§ **ACTION ITEM**:
Your task is to return all of the entries below exactly, leaving out each picture.

————————

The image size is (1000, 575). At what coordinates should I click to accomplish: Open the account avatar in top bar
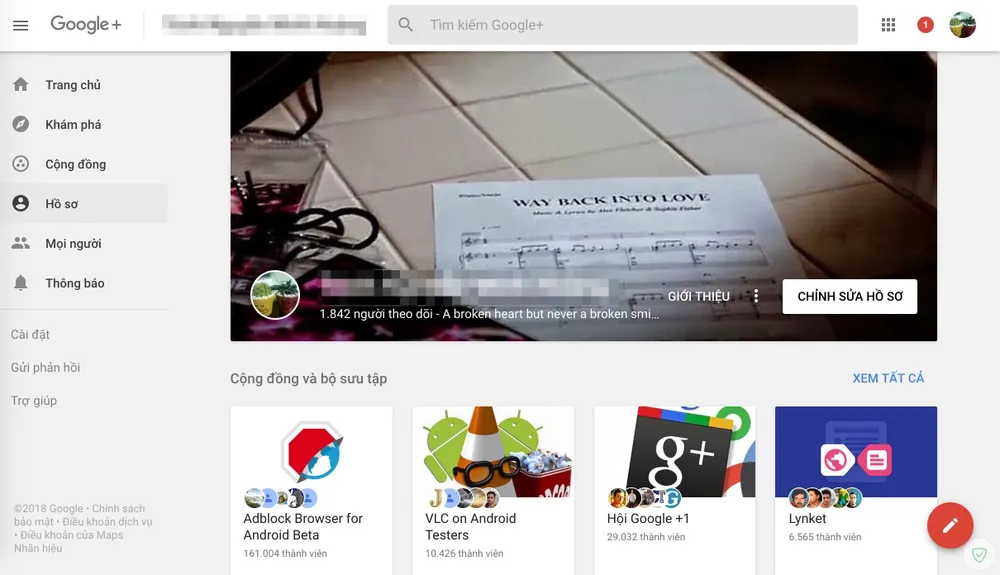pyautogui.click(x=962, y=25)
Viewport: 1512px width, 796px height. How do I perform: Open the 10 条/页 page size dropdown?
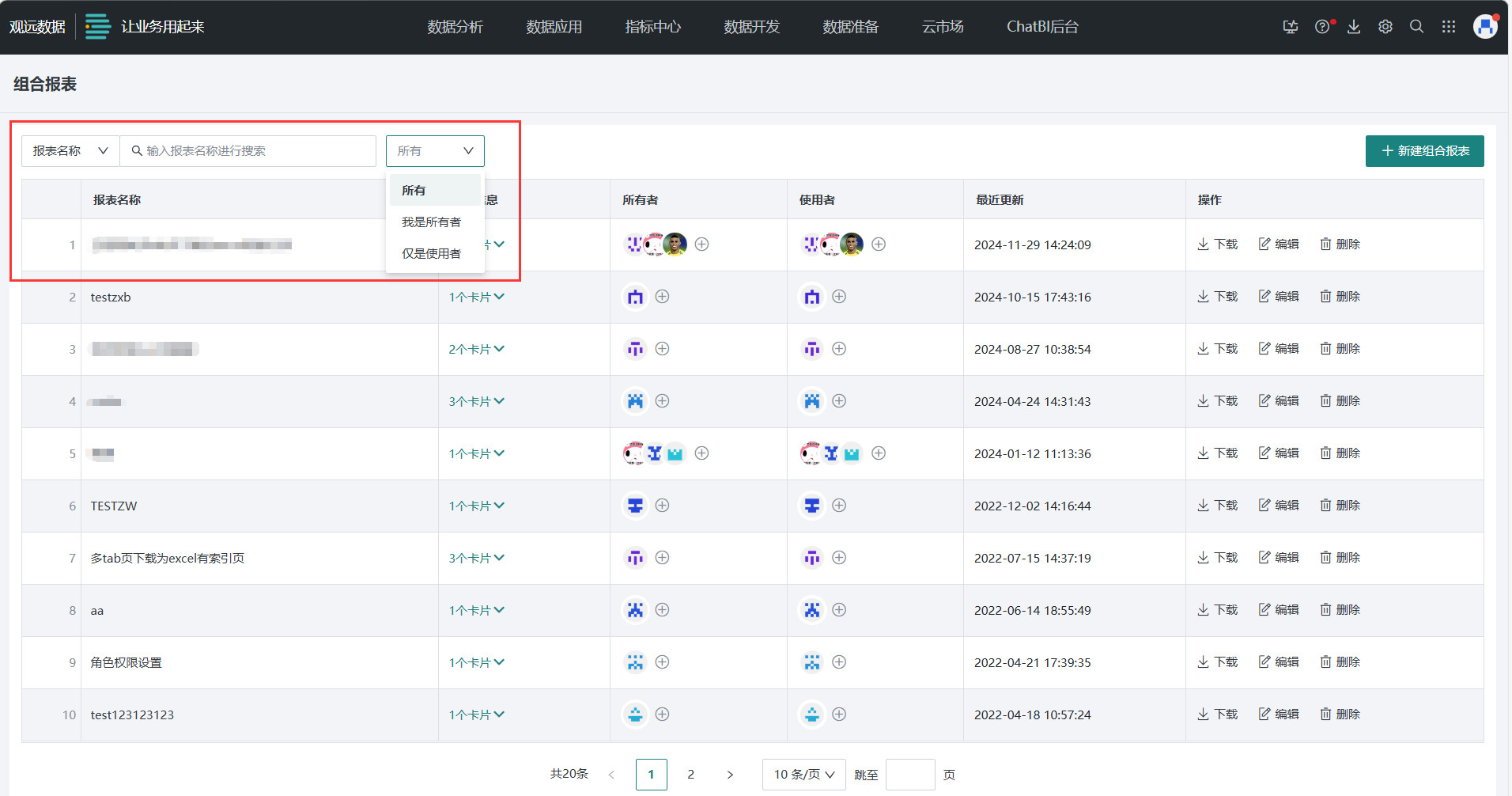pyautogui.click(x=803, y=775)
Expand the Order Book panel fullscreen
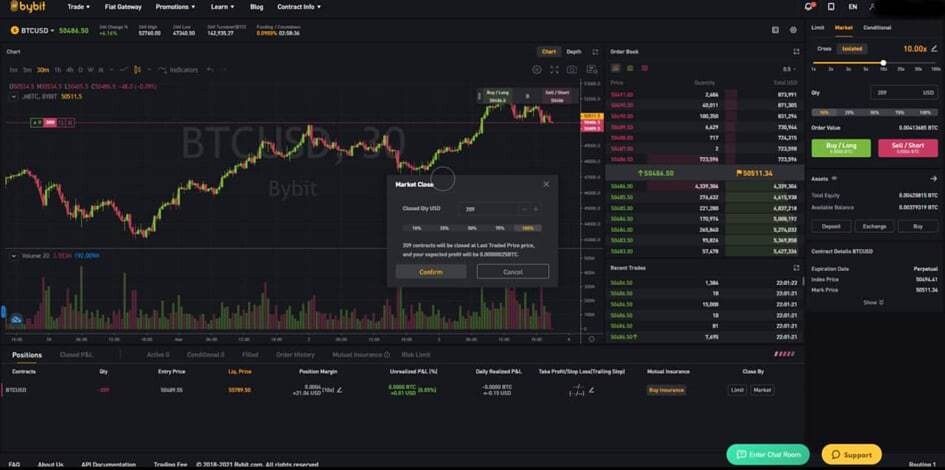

————————

§ **WRITTEN RESPONSE**:
The image size is (1000, 575). At what coordinates should I click to accomplish: Open the account avatar in top bar
pyautogui.click(x=962, y=25)
Viewport: 1512px width, 796px height. How do I perform: Open the 10 条/页 page size dropdown?
pyautogui.click(x=803, y=775)
Expand the Order Book panel fullscreen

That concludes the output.